6.9 Factors Affecting Photosynthesis

• A. External Factors:
  • Light intensity & CO₂ concentration: Rate increases with light intensity up to a limit, then stabilizes. If CO₂ concentration is then increased, the rate rises again until it hits a new stabilizing point.
  • Temperature: Rate doubles for every 10°C rise up to the optimum temperature of 35°C. Beyond 40°C, the enzymes are destroyed, and the rate falls sharply.
  • Water content: Scarcity of water decreases the rate.
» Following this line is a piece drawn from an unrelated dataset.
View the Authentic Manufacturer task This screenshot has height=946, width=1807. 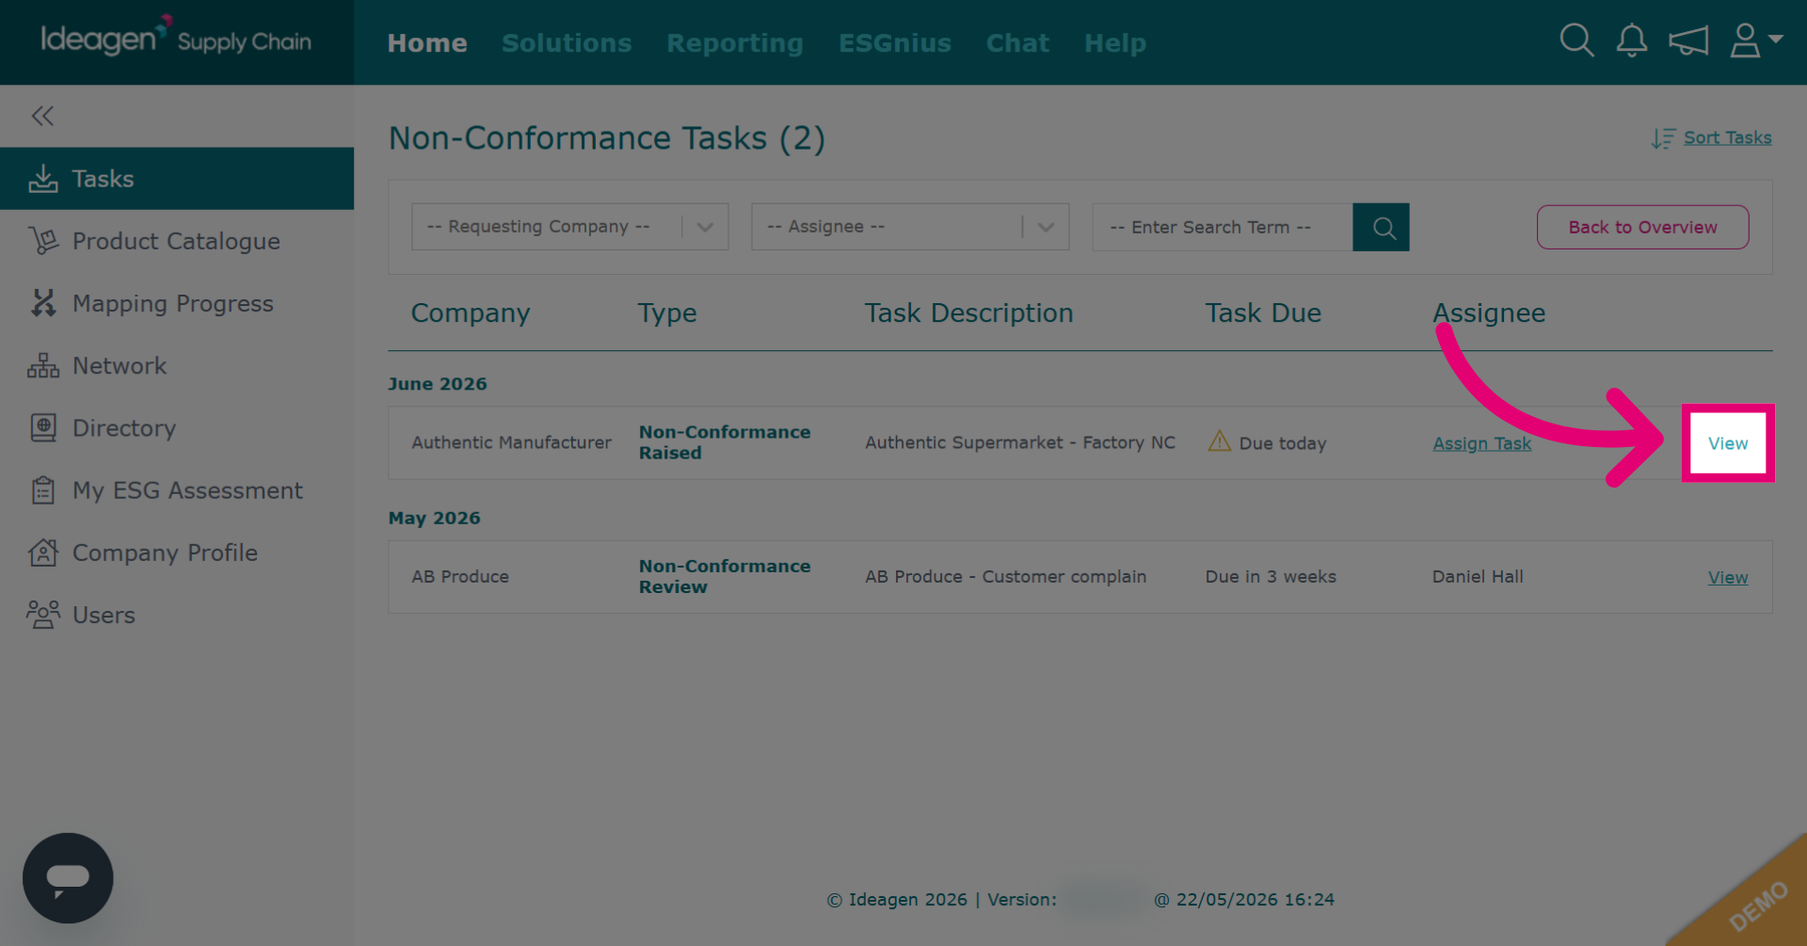(x=1728, y=443)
This is largely because guard cells become flaccid, closing stomata, which cuts off CO₂ intake.
• B. Internal Factors:
  • Chlorophyll: Nutritional deficiencies cause loss of chlorophyll, lowering the rate.
  • Protoplasm: Dehydration or accumulation of carbohydrates reduces the rate.
  • Structure of leaf: Cuticle thickness, stomata distribution, and leaf size influence light and CO₂ intake.
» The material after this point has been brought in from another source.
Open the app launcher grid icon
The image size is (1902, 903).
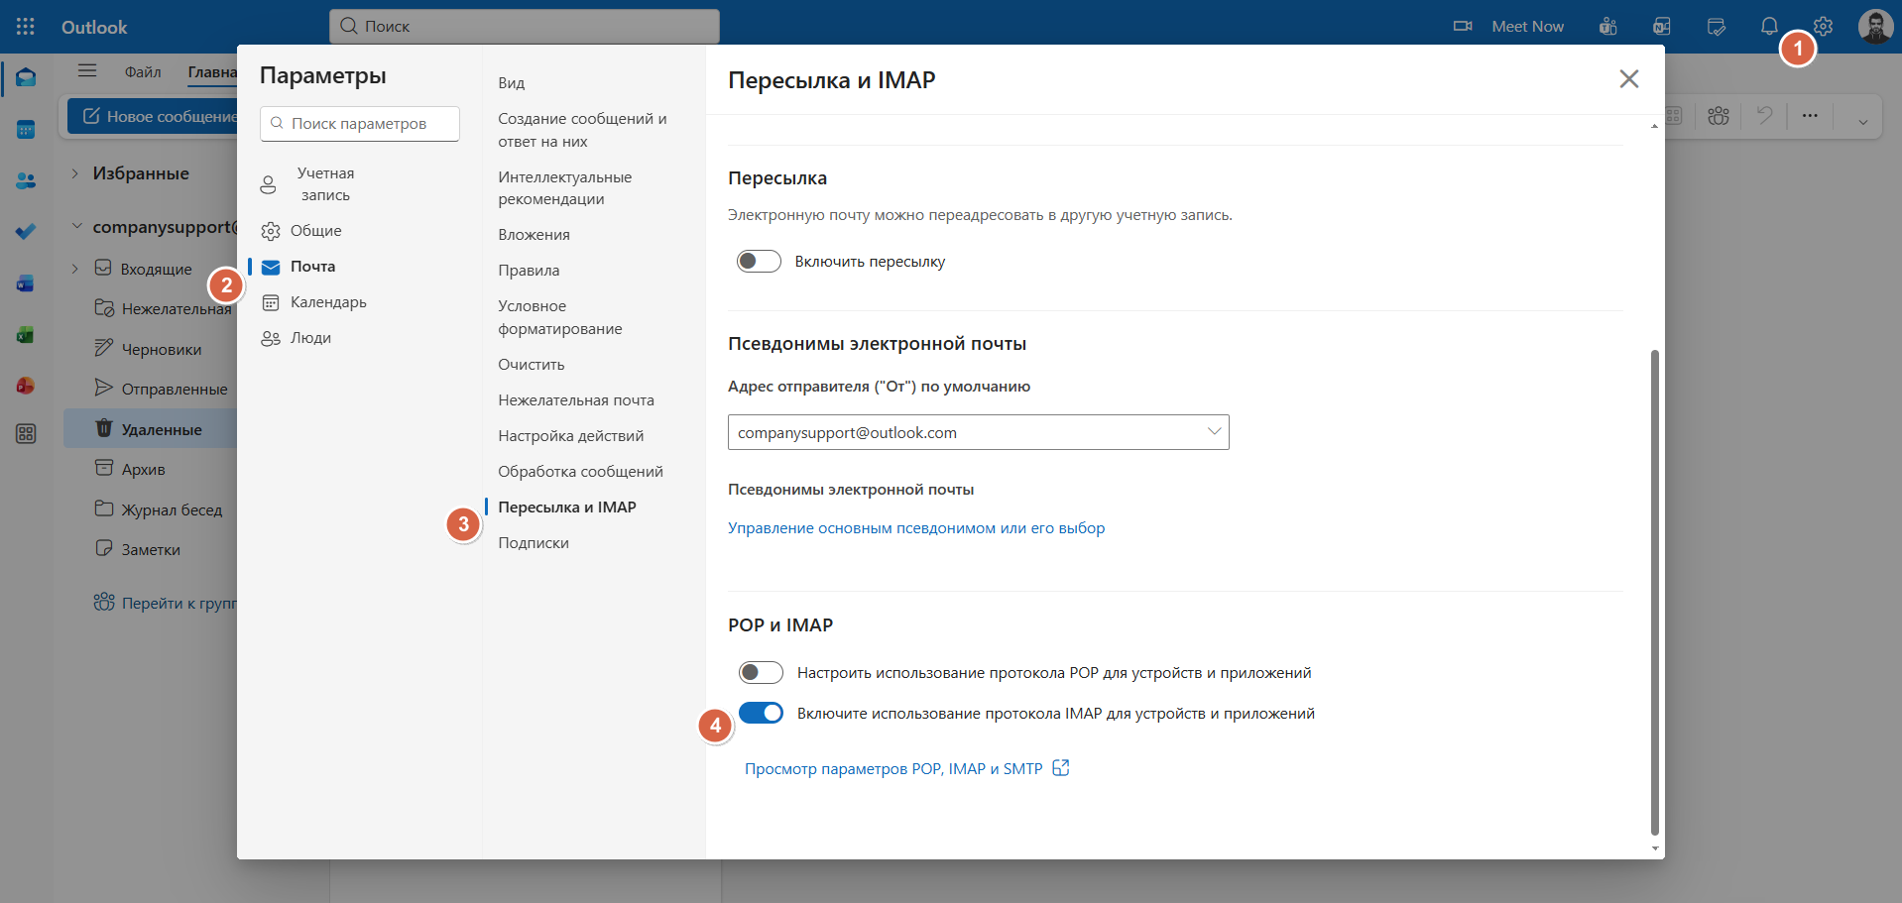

6.10 Experiments on Photosynthesis

• Destarching: Before an experiment, keep the plant in darkness for 24-48 hours. The stored starch is used up, ensuring the leaves are free from starch.
• Iodine Test for Starch (Steps):
  1. Dip leaf in boiling water (kills cells).
  2. Boil in methylated spirit over a water bath (removes chlorophyll, turning leaf pale and brittle).
  3. Place in hot water (softens the leaf).
  4. Add iodine solution. A blue-black color indicates starch; a brown color means no starch.
• Key Experiments:
  • Exp 1 (Chlorophyll is necessary): Use a variegated leaf (e.g., Coleus). Only the previously green parts turn blue-black with iodine.
  • Exp 2 (Sunlight is necessary): Cover part of a leaf with black paper. After sunlight exposure, only the uncovered parts turn blue-black with iodine.
  • Exp 3 (CO₂ is necessary): Insert half a leaf into a flask containing Potassium Hydroxide (KOH, which absorbs CO₂). Only the part outside the flask turns blue-black.
  • Exp 4 (Oxygen is produced): Place an aquatic plant (Hydrilla) under a funnel in a beaker of pond water. Invert a test tube of water over the funnel stem. Bubbles of oxygen collect in sunlight, which can reignite a glowing splinter.
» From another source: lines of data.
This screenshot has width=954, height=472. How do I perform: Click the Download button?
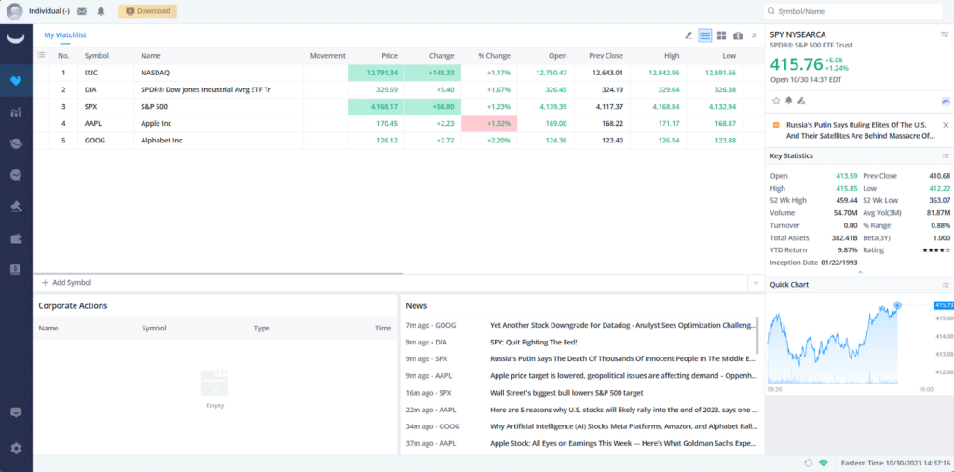click(147, 11)
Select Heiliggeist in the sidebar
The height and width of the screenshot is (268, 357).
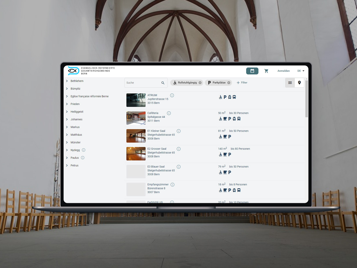tap(77, 112)
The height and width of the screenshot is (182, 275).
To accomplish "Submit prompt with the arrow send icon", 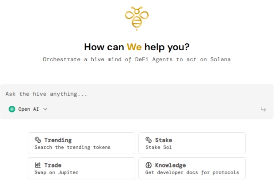I will (x=263, y=109).
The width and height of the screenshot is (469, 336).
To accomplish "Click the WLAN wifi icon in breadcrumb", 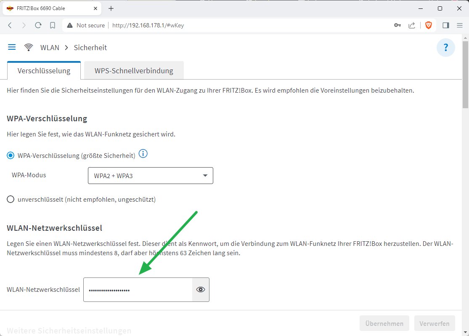I will pos(28,47).
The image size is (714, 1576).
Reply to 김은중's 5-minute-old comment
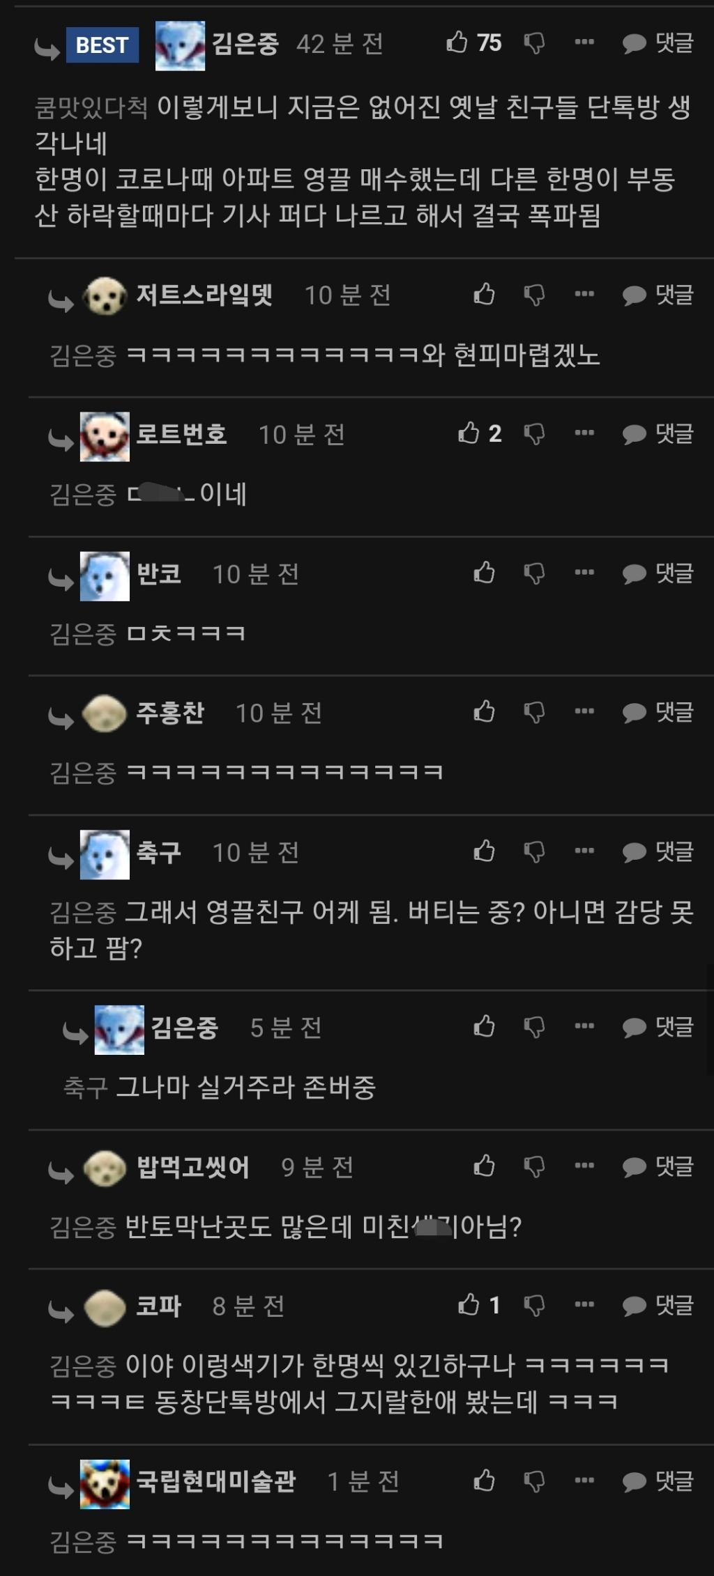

6.11 Importance of Photosynthesis

• Provides food: It starts all food chains (Producers → Primary Consumers/Herbivores → Secondary Consumers/Carnivores). Even non-green plants like fungi and bacteria rely on decaying organic matter initially produced by plants.
• Provides oxygen: It is the source of life-supporting, free oxygen in the atmosphere, enabling the respiration of all animals and changing Earth's early atmosphere to support animal life.

6.12 Carbon Cycle

• The carbon cycle ensures carbon is continuously cycled between living organisms and the air.
• Essential steps:
  1. Photosynthesis: Plants (producers) remove CO₂ from the air to make carbohydrates.
  2. Food chains: Carbon passes from plants to animals.
  3. Respiration: Plants and animals oxidize carbohydrates, returning CO₂ to the atmosphere.
  4. Decay: Bacteria and fungi decompose dead matter, releasing CO₂.
  5. Combustion: Burning wood and fossil fuels releases stored carbon as CO₂.
  6. Heating limestone: Releases CO₂ in lime kilns.